Task. An exact copy is needed of the lines from the one that contains "Click the screen sharing icon in top bar" through the final line of the data below, with pictures left out.

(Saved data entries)
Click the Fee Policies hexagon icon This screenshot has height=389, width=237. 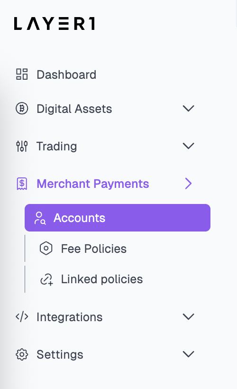click(x=46, y=248)
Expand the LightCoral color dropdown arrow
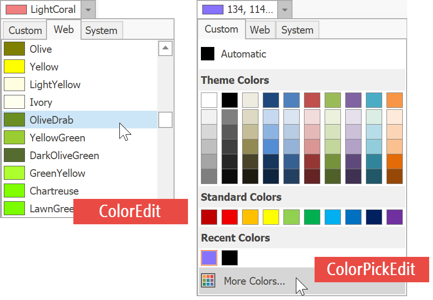433x300 pixels. point(88,10)
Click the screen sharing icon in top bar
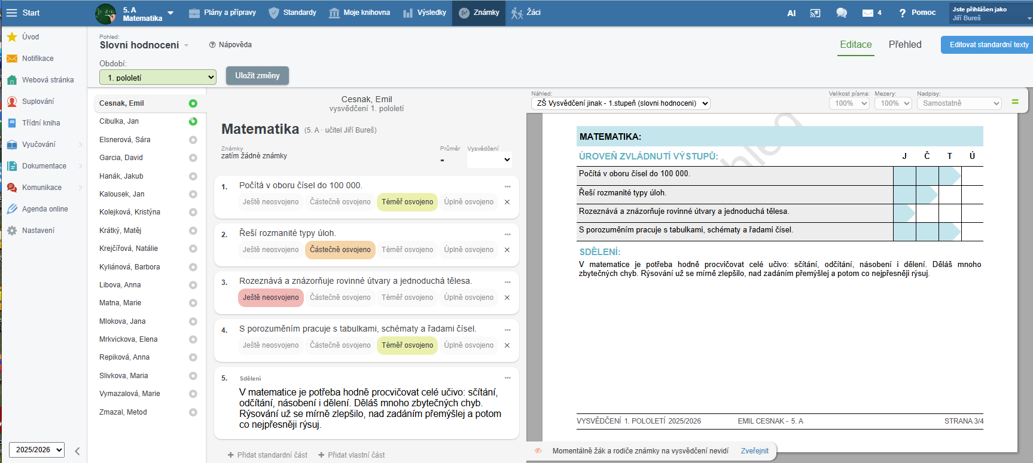The width and height of the screenshot is (1033, 463). click(815, 13)
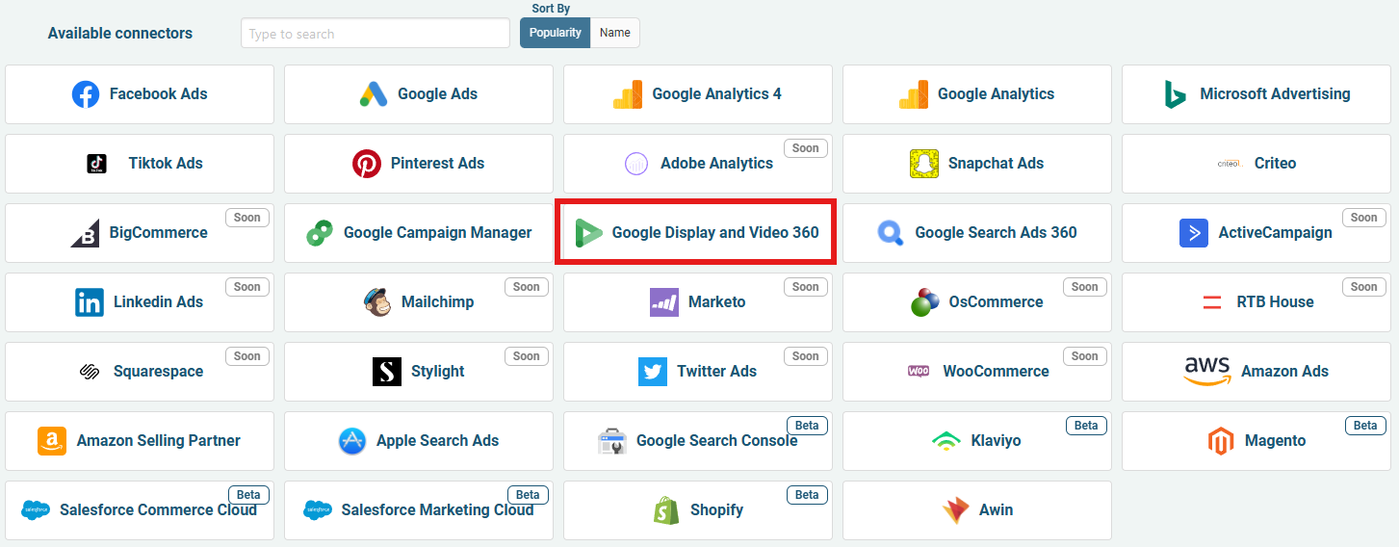Screen dimensions: 1399x547
Task: Click the connector search input field
Action: (x=376, y=34)
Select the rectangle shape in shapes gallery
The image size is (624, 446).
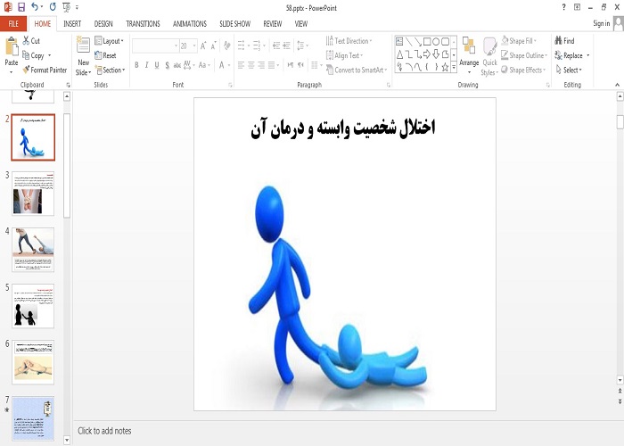[429, 41]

Answer for this exercise.
Click the screen sharing icon in top bar
The width and height of the screenshot is (1033, 463). click(815, 13)
Screen dimensions: 1399x547
Task: Click the connector search input field
Action: (x=376, y=34)
Select the rectangle shape in shapes gallery
The image size is (624, 446).
[429, 41]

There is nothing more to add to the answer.